# [WORK TO BE COMPLETED]
Except for images, print the whole listing verbatim.

━━━━━━━━━━

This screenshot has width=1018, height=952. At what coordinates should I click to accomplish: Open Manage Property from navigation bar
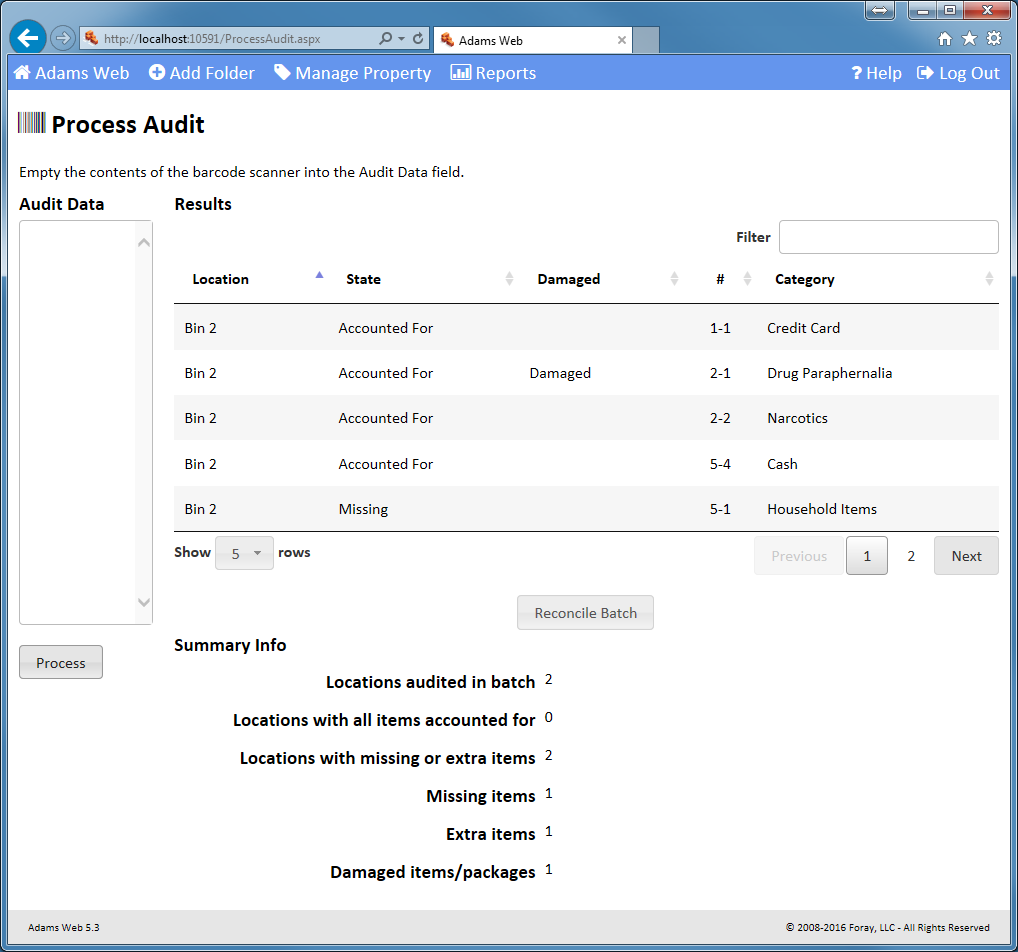click(x=352, y=73)
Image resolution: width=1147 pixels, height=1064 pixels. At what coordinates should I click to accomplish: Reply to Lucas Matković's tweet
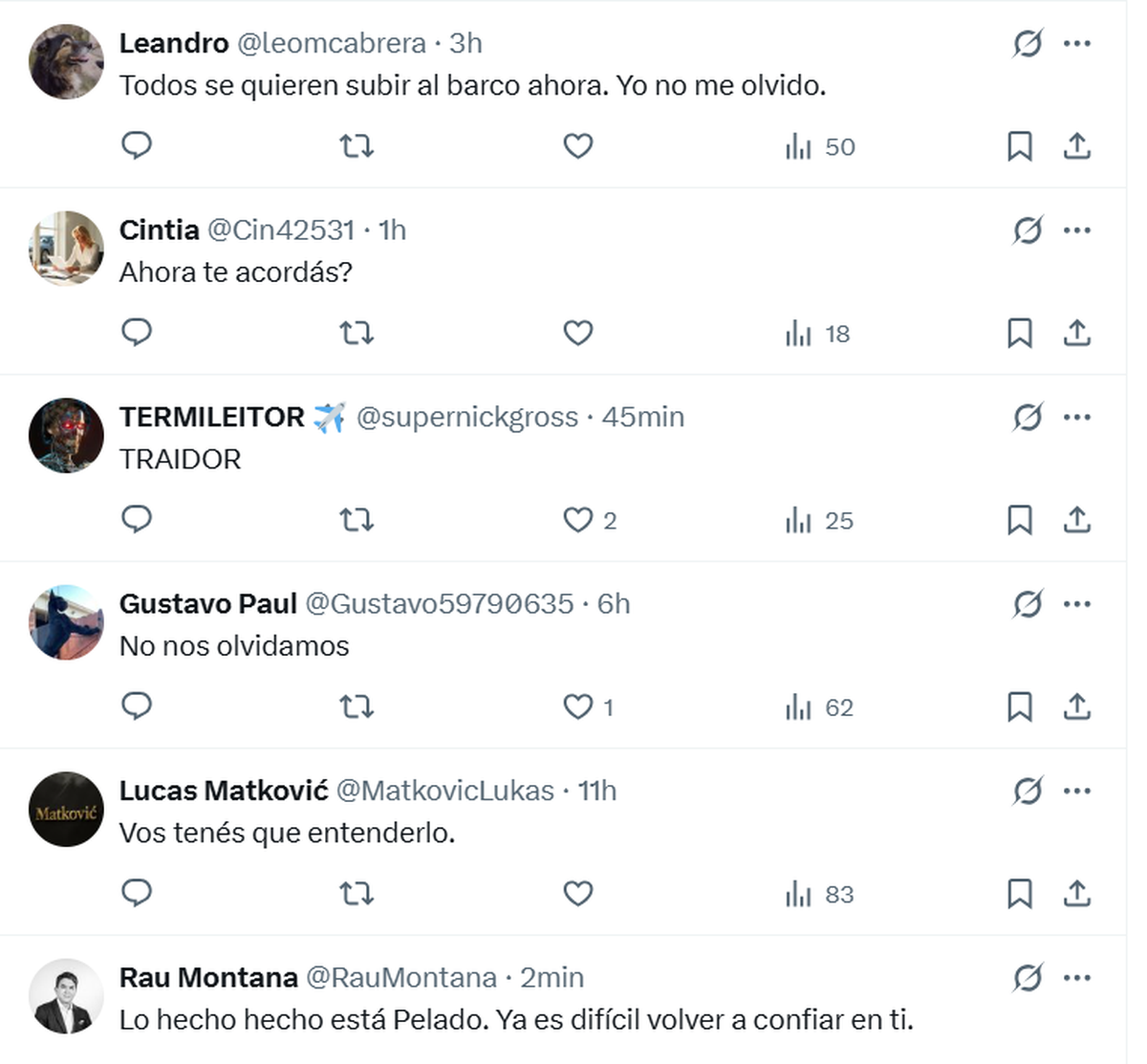coord(137,893)
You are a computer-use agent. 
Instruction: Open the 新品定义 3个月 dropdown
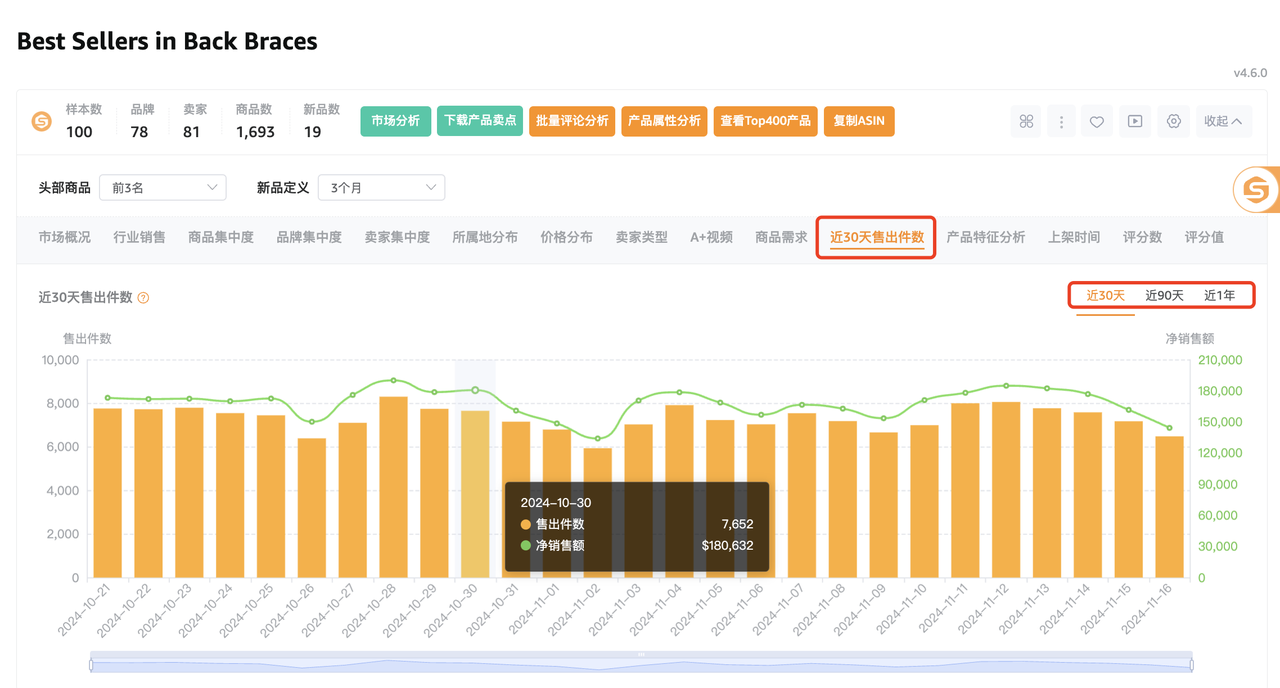(381, 187)
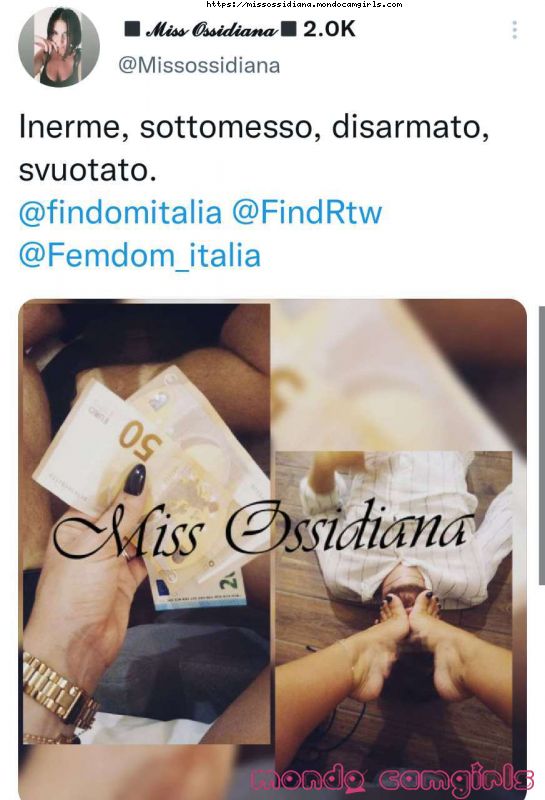The height and width of the screenshot is (800, 545).
Task: Click the missossidiana.mondocamgirls.com URL at top
Action: coord(304,4)
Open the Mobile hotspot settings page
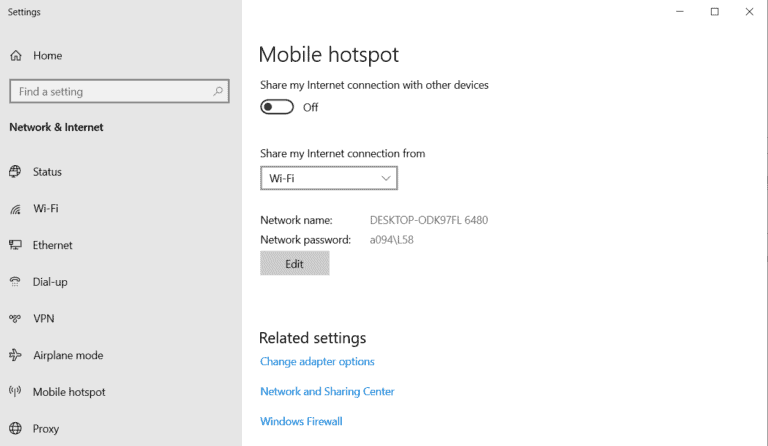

━━━━━━━━━━

# [FINISHED TASK]
This screenshot has width=1018, height=952. At what coordinates should I click to accomplish: Open Manage Property from navigation bar
click(x=352, y=73)
Image resolution: width=1147 pixels, height=1064 pixels. At what coordinates should I click to accomplish: Reply to Lucas Matković's tweet
coord(137,893)
You are a computer-use agent. 
Instruction: Open the 新品定义 3个月 dropdown
(381, 187)
The height and width of the screenshot is (800, 545).
Task: Click the missossidiana.mondocamgirls.com URL at top
Action: coord(304,4)
Open the Mobile hotspot settings page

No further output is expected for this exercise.